Generative Artificial Intelligence, known as Gen AI, has been promised as a the holy grail of creative work — a solution to the torment of the blinking cursor on the blank screen.
AI tools like ChatGPT, Claude, and Gemini are purported to help us be more prolific, more efficient, and more effective in our knowledge work and output.
The problem is that “churning out more content in less time” doesn’t necessarily promise quality. We already seem to be living in an era of peak AI slop.
On places like Substack, where more people seem care about the quality of the work they are sharing, I often see a sentiment along the lines of this:
I don’t want AI to do my creative work for me. I want AI to do my laundry, cook my meals, and do my errands so I have more time and energy for my creative work.
The allure of this is appealing: if we could only outsource all the stuff that ties up our time and energy, we could have more time for writing or creating.
This wish is based on a belief that the limiter to our creative output is time; if we only had more time, we could devote that time to our creative efforts and increase our output of quality work.
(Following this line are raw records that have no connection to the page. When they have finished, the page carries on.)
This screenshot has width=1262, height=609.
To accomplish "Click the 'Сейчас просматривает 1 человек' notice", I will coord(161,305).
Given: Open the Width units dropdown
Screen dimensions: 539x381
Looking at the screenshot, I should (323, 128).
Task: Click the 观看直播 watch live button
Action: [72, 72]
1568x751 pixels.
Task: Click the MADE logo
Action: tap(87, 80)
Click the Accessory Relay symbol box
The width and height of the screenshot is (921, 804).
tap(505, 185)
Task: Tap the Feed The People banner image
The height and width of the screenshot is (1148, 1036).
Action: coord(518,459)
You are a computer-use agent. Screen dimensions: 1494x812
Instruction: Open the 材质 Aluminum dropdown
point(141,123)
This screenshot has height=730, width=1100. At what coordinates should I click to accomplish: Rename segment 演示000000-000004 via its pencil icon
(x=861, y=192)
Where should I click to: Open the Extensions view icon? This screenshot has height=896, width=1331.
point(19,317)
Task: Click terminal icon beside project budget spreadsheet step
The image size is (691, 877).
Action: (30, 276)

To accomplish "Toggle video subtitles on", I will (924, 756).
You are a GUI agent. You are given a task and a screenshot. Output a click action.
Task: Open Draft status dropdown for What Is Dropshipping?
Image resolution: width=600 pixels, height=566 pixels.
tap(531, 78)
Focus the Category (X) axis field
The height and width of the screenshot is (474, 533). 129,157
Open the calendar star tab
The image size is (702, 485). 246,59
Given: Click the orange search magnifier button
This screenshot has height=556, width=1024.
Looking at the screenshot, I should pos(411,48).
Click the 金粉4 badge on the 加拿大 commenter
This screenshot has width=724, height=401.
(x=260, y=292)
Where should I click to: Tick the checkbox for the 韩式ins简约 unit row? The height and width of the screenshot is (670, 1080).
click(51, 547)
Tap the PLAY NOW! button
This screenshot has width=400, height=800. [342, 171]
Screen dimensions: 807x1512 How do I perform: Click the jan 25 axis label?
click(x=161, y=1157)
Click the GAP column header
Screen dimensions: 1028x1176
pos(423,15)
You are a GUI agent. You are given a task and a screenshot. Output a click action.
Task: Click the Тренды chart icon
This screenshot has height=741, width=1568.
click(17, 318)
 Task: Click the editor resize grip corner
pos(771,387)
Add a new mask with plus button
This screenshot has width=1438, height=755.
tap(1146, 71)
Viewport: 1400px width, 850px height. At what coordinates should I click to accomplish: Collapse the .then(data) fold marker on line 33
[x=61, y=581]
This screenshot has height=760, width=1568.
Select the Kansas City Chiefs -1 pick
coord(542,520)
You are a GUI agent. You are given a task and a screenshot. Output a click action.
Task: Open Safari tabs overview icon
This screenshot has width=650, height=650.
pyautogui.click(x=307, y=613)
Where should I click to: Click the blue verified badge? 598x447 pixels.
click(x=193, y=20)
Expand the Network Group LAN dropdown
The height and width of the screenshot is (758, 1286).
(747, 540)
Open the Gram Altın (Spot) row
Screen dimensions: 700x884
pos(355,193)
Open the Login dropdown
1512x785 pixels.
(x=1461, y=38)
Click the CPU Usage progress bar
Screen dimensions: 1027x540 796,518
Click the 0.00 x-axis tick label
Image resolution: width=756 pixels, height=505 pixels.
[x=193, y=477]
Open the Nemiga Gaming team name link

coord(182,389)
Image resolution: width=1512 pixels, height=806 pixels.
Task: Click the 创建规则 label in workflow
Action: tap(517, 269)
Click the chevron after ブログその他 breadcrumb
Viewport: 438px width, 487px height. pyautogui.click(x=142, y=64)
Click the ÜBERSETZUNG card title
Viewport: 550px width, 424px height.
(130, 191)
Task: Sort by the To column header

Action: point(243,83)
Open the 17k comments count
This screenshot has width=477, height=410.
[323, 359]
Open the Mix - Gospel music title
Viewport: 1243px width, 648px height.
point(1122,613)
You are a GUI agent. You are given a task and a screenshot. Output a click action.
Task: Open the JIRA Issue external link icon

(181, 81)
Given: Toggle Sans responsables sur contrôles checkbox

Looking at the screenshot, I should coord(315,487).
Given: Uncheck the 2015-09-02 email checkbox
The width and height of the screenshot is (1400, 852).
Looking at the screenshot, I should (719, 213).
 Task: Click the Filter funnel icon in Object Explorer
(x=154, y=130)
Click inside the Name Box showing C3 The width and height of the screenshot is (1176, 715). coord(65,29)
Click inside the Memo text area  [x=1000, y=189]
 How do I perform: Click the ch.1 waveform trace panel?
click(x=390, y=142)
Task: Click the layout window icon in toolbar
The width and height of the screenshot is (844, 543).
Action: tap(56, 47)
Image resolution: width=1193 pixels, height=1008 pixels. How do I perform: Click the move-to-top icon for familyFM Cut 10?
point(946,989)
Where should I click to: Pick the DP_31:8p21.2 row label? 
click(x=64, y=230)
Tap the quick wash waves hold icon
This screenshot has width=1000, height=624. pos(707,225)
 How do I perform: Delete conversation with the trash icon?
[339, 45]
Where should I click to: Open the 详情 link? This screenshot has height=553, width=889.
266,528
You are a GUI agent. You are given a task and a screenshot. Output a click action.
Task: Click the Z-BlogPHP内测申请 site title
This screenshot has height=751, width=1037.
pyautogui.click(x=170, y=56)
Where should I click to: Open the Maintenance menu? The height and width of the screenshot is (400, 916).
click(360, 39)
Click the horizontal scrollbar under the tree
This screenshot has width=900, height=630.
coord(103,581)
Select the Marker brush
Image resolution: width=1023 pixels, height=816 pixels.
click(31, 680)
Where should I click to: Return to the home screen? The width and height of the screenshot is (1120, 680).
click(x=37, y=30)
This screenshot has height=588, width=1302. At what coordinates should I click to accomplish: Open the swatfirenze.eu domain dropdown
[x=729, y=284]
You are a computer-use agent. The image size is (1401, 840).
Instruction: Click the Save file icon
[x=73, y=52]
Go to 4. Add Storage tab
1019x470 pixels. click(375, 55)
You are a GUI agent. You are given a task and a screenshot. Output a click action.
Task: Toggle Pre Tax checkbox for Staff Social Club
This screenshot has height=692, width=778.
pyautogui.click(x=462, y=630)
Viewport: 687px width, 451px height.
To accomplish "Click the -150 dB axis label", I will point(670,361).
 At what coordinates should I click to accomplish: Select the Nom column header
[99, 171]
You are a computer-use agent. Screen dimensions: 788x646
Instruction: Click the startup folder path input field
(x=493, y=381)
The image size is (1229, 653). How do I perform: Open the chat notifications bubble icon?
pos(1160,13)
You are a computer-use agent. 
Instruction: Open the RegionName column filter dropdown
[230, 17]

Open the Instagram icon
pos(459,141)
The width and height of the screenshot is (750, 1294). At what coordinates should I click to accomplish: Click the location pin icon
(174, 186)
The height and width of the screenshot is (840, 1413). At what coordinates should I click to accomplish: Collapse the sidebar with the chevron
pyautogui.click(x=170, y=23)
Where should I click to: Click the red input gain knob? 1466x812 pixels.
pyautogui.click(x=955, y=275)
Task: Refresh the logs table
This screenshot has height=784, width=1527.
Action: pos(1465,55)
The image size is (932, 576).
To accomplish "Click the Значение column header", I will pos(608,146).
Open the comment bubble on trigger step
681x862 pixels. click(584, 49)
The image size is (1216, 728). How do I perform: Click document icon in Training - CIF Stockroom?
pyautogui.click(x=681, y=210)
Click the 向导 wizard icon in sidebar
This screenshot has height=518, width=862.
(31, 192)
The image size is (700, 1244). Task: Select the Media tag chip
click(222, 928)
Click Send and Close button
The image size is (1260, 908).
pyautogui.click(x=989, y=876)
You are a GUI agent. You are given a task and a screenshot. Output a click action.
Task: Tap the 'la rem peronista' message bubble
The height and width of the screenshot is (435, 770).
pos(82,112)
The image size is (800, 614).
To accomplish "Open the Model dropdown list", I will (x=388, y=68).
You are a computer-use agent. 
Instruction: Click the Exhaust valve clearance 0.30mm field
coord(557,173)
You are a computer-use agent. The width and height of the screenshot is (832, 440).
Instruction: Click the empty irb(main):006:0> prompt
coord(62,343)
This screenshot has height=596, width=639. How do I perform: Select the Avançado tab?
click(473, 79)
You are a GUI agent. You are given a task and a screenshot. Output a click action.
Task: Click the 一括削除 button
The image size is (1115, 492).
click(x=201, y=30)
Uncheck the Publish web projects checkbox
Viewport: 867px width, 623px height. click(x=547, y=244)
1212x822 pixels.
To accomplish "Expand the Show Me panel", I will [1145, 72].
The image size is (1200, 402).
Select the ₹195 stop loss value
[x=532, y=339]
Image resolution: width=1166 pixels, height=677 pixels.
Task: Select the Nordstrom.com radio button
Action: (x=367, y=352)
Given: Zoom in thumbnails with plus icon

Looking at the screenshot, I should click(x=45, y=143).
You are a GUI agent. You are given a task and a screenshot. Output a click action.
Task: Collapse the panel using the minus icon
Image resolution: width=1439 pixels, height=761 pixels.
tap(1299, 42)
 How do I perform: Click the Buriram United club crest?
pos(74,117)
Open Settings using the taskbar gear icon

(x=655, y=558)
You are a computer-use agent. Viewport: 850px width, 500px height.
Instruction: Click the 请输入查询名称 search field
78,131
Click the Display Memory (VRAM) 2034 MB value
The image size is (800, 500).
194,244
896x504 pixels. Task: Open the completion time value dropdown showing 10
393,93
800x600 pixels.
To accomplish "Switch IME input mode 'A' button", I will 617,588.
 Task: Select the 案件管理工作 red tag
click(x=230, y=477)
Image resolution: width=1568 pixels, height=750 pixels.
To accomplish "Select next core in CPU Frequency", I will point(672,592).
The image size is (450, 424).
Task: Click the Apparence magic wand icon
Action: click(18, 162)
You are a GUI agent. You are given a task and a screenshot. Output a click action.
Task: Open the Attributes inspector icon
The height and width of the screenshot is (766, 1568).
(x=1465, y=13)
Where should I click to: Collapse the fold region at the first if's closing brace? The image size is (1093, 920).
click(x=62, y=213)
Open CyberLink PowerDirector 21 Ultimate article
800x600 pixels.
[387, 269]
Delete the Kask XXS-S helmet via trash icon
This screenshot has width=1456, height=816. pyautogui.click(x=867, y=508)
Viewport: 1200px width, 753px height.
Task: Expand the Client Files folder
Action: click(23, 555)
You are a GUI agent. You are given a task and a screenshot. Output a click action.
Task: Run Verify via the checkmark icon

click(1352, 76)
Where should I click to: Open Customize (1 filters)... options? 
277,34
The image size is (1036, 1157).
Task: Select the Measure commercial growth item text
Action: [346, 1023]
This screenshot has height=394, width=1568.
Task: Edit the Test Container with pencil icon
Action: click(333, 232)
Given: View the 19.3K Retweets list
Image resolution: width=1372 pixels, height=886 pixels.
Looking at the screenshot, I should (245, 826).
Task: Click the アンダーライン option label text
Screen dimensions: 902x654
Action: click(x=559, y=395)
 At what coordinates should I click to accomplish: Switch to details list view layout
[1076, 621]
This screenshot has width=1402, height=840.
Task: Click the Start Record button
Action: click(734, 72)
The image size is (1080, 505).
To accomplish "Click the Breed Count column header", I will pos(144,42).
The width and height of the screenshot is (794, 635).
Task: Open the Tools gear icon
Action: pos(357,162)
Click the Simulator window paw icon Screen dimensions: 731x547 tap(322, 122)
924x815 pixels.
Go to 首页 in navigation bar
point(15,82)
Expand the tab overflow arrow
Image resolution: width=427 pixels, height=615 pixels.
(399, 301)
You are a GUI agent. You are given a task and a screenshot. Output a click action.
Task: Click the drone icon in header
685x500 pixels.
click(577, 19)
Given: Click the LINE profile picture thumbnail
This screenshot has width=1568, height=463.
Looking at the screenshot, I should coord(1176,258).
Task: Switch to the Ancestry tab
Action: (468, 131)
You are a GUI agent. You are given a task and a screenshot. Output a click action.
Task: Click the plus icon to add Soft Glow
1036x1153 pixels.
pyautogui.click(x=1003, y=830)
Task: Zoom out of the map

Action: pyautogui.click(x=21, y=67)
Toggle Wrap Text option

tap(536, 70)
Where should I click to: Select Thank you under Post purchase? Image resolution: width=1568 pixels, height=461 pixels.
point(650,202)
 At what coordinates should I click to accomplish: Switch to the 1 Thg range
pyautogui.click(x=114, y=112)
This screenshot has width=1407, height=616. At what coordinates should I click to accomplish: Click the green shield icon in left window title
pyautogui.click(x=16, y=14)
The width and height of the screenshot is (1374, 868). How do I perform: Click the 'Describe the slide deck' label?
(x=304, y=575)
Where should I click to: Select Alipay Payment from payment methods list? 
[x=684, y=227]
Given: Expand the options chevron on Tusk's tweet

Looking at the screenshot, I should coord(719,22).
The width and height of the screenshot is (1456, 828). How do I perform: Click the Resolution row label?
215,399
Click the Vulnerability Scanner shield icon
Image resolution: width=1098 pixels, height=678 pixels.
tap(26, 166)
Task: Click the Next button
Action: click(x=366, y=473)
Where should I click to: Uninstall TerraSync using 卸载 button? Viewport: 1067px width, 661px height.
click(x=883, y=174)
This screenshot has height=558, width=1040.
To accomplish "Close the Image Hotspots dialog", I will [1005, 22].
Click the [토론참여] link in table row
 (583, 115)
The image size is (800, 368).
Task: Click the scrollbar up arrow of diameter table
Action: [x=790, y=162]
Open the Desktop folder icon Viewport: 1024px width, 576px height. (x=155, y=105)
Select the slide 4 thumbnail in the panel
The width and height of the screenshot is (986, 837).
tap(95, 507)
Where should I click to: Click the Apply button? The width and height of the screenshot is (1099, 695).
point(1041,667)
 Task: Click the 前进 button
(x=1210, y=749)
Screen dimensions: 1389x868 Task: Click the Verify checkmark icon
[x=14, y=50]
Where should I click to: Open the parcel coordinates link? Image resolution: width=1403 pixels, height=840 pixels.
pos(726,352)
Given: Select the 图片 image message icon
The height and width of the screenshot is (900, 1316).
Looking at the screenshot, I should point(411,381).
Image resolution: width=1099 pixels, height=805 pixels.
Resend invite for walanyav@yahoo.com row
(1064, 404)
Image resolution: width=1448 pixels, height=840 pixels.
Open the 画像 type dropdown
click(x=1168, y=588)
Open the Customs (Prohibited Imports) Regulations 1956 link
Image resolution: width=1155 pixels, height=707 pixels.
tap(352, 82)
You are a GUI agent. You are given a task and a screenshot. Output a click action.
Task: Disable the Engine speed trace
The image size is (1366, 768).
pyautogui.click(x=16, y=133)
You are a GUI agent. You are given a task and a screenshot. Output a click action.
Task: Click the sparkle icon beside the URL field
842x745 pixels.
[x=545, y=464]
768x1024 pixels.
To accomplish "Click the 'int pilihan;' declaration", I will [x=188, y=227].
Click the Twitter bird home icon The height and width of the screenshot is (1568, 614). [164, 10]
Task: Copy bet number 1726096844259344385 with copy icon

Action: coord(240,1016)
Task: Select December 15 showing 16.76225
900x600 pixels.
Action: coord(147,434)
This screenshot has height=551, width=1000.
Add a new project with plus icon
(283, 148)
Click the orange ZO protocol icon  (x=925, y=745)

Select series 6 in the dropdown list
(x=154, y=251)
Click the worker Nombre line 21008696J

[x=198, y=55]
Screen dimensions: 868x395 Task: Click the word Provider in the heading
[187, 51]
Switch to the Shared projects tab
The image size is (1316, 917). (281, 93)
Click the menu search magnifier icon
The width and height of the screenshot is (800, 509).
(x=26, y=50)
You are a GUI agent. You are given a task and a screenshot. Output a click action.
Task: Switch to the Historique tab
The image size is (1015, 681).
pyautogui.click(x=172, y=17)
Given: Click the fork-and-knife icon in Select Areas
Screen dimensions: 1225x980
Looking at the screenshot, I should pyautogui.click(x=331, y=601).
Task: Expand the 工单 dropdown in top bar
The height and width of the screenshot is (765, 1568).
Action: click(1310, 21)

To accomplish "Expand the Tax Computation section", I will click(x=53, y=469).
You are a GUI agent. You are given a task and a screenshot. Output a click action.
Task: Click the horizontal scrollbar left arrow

The problem with this belief is that it ignores the cognitive resources involved in creative work.
Here’s the reality: There’s only so much creative thinking a person can do in one day.
Creative knowledge work is cognitively expensive. Holding multiple ideas in your head, synthesizing those ideas, connecting dots, and determining how to articulate those ideas and connections demands a large expenditure of mental bandwidth.
Even if you had all day to spend on a creative project, your brain would be taxed before your time ran out.
The mundane tasks like making dinner or doing laundry may seem like they interfere with writing, but they actually are a crucial part of the creative process.
The fallacy is believing that creative work happens at the computer.
The truth is that what happens at the computer is only the end result of the creative process.
The best ideas rarely come when you’re sitting at your desk trying to force something.
They come while you’re doing other things — often rote, mundane things that don’t rely on cognitive bandwidth.
The mindlessness of folding laundry or making dinner allows your mind to wander. This is when your brain reflects on issues and creates the connections between ideas.
It turns out that the very things that you want AI to take away to free up your creativity are the things that can help your creative process, if you lean into them.